GIVEN PASSAGE:
──────────

Despite the voices of opposition from London, de Lesseps pressed ahead, raising the necessary funds by issuing shares in the newly formed Compagnie universelle du canal maritime de Suez (Suez Canal Company). On 25 April 1859, the first spadeful of earth was cut at the Mediterranean end of the canal’s route – named Port Said in the viceroy’s honour – by de Lesseps himself.
Work on the colossal project proceeded apace, thanks to the thousands of Egyptian peasants who were called up for the corvée and sent to labour in appalling conditions. Britain continued to oppose the whole scheme – and not out of any concern for the workers. But de Lesseps was having none of it. Nor was Said’s successor as viceroy, Ismail, who, if anything, harboured even grander visions for Egypt than his uncle. Under mounting British pressure, the Ottoman sultan in Constantinople eventually agreed to issue an ultimatum to the Suez Canal Company, asserting that Said’s concession had never been ratified by the Sublime Porte.46 Britain and France, at loggerheads, agreed to the establishment of a Commission of Arbitration; but, headed as it was by Napoleon III, it was never going to be objective – especially as the emperor’s wife, Eugénie, was a cousin of de Lesseps. Family ties and national loyalty won the day. The commission found in favour of the project continuing, but in a nod to British sensitivities, required the company to give up its land holdings and navigation rights in return for massive financial compensation of 130 million francs, payable by the Egyptian government. Not for the first time, nor for the last, the European powers were the ultimate winners, and Egypt the loser. The debt Egypt incurred to rescue the canal project would, within twenty years, doom it to colonial occupation. (In one of Egyptology’s bitterest ironies, the first major history of Egypt up to the Arab conquest to be published in the country’s own language, Tahtawi’s Anwar tawfiq al-jalil fi akhbar Misr wa-tawthiq Banu Ismail, appeared in 1868, just a year before the completion of the canal.)

──────────

TASK PROMPT: Can you pull out the stretch of the Suez Canal passage that begins at the words "Despite the voices" and stops after "de Lesseps himself.", copied word for word?

SUPPLIED DATA:
──────────

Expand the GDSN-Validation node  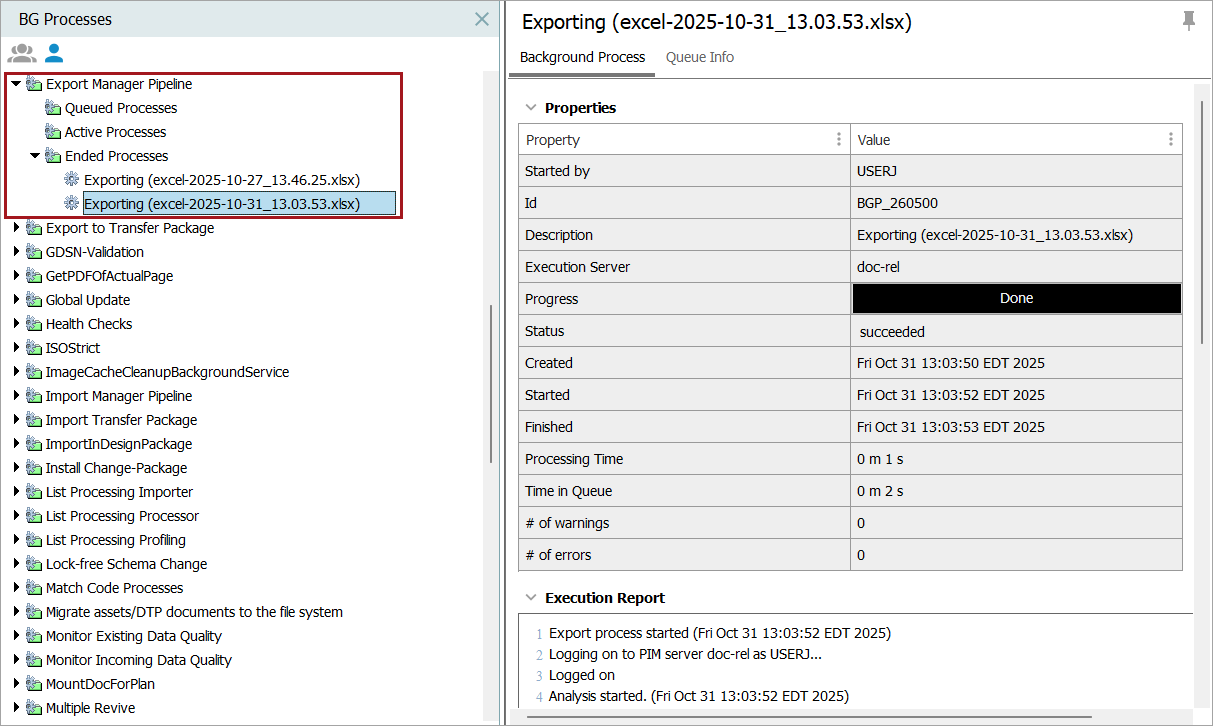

──────────

OUTPUT FOR THIS EXERCISE:
Despite the voices of opposition from London, de Lesseps pressed ahead, raising the necessary funds by issuing shares in the newly formed Compagnie universelle du canal maritime de Suez (Suez Canal Company). On 25 April 1859, the first spadeful of earth was cut at the Mediterranean end of the canal’s route – named Port Said in the viceroy’s honour – by de Lesseps himself.